§ **TASK GOAL**
Exact reproduction required: the lines below from the line with "433x398 pixels. At" to the line with "has width=1280, height=800.", both ends included, and no others.

§ **DATA FOR PROCESSING**
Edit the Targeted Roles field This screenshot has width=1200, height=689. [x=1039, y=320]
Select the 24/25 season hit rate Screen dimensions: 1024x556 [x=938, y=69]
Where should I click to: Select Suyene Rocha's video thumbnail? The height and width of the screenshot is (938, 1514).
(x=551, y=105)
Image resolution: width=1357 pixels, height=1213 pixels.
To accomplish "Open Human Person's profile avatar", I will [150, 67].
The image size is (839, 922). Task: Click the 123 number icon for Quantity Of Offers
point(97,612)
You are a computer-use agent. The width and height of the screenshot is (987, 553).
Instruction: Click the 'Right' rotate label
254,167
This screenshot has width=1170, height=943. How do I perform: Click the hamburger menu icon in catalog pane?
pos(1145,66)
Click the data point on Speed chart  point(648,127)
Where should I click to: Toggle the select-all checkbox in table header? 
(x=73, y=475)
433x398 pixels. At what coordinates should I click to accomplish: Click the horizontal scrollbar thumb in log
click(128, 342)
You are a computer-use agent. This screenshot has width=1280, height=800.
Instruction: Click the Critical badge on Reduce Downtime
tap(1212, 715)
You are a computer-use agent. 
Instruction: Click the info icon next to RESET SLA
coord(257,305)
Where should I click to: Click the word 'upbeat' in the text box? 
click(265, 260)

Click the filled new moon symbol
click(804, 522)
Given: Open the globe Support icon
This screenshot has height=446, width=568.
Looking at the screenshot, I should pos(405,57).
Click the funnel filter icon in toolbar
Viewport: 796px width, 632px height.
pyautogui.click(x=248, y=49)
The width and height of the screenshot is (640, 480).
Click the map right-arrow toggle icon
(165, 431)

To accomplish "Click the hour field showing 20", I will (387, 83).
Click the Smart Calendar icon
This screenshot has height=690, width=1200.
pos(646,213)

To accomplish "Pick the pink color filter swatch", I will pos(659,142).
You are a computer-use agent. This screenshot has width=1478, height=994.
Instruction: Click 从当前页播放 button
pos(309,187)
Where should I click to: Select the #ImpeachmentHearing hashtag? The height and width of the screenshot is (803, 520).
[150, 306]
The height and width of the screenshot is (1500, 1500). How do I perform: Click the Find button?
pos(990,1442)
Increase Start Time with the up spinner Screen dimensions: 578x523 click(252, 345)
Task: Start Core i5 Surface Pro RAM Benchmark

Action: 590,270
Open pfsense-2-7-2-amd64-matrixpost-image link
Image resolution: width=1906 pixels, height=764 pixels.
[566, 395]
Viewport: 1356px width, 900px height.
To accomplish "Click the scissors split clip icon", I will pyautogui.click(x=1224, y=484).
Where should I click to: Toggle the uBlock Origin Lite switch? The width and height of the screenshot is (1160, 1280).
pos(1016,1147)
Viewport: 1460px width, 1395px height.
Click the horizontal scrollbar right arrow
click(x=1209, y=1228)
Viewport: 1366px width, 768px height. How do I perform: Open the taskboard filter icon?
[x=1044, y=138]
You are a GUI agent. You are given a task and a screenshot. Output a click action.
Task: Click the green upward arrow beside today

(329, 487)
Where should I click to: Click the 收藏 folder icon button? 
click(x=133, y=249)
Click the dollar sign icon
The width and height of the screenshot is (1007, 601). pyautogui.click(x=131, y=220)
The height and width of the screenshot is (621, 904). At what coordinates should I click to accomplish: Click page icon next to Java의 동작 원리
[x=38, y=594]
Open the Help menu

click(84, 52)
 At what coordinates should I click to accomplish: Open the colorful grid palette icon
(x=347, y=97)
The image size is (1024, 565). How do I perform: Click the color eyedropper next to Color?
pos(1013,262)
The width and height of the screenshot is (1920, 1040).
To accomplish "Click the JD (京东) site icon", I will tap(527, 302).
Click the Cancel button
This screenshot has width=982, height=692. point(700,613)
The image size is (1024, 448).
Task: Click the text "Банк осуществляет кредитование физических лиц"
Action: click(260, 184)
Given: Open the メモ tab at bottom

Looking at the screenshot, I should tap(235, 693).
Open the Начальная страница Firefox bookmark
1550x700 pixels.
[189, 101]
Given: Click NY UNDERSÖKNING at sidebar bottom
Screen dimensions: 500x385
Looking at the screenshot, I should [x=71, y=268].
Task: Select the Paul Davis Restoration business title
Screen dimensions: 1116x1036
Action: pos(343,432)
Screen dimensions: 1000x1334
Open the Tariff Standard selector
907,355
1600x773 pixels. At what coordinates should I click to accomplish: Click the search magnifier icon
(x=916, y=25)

§ **SOLUTION**
433x398 pixels. At what coordinates should I click to accomplish: Click the horizontal scrollbar thumb in log
click(128, 342)
You are a computer-use agent. This screenshot has width=1280, height=800.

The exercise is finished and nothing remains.